### [WHAT YOU ARE ASKED TO DO]
A verbatim repeat of the records beneath this line is needed.

### [GIVEN RECORDS]
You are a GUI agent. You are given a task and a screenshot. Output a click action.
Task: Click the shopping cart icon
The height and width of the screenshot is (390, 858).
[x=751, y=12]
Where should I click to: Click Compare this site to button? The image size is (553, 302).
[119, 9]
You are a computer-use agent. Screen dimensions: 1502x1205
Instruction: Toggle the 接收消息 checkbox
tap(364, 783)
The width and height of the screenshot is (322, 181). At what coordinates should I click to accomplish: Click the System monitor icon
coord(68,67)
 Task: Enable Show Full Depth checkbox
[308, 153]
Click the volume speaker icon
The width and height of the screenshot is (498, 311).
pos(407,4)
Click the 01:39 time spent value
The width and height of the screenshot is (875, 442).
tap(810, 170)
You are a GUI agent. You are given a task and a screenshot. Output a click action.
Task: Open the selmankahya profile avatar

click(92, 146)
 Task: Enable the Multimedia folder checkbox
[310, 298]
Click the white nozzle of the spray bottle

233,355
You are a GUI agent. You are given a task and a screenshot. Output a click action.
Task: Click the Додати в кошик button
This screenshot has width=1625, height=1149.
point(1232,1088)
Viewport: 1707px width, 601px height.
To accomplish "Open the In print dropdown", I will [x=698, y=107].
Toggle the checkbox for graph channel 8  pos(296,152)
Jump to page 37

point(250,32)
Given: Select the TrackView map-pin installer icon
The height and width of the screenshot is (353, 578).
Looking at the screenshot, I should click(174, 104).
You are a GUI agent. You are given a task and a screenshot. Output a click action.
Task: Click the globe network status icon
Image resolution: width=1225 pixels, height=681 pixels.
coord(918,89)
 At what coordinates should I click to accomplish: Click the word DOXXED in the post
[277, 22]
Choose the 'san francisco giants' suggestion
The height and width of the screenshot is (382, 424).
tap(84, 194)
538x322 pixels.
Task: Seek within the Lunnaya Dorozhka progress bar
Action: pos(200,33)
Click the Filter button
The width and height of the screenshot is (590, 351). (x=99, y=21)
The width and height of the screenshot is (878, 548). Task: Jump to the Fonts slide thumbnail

### [RESPONSE TO THIS EXERCISE]
You are a GUI agent. You are given a task and a screenshot. Output a click action.
Task: Click the shopping cart icon
The height and width of the screenshot is (390, 858).
[x=751, y=12]
Where should I click to: Click Compare this site to button? The image size is (553, 302).
[119, 9]
You are a computer-use agent. Screen dimensions: 1502x1205
Instruction: Toggle the 接收消息 checkbox
tap(364, 783)
The width and height of the screenshot is (322, 181). At what coordinates should I click to accomplish: Click the System monitor icon
coord(68,67)
 Task: Enable Show Full Depth checkbox
[308, 153]
Click the volume speaker icon
The width and height of the screenshot is (498, 311).
pos(407,4)
Click the 01:39 time spent value
The width and height of the screenshot is (875, 442).
tap(810, 170)
You are a GUI agent. You are given a task and a screenshot. Output a click action.
Task: Open the selmankahya profile avatar

click(92, 146)
 Task: Enable the Multimedia folder checkbox
[310, 298]
Click the white nozzle of the spray bottle

233,355
You are a GUI agent. You are given a task and a screenshot. Output a click action.
Task: Click the Додати в кошик button
This screenshot has width=1625, height=1149.
point(1232,1088)
Viewport: 1707px width, 601px height.
To accomplish "Open the In print dropdown", I will [x=698, y=107].
Toggle the checkbox for graph channel 8  pos(296,152)
Jump to page 37

point(250,32)
Given: Select the TrackView map-pin installer icon
The height and width of the screenshot is (353, 578).
Looking at the screenshot, I should click(174, 104).
You are a GUI agent. You are given a task and a screenshot. Output a click action.
Task: Click the globe network status icon
Image resolution: width=1225 pixels, height=681 pixels.
coord(918,89)
 At what coordinates should I click to accomplish: Click the word DOXXED in the post
[277, 22]
Choose the 'san francisco giants' suggestion
The height and width of the screenshot is (382, 424).
tap(84, 194)
538x322 pixels.
Task: Seek within the Lunnaya Dorozhka progress bar
Action: pos(200,33)
Click the Filter button
The width and height of the screenshot is (590, 351). (x=99, y=21)
The width and height of the screenshot is (878, 548). Task: Jump to the Fonts slide thumbnail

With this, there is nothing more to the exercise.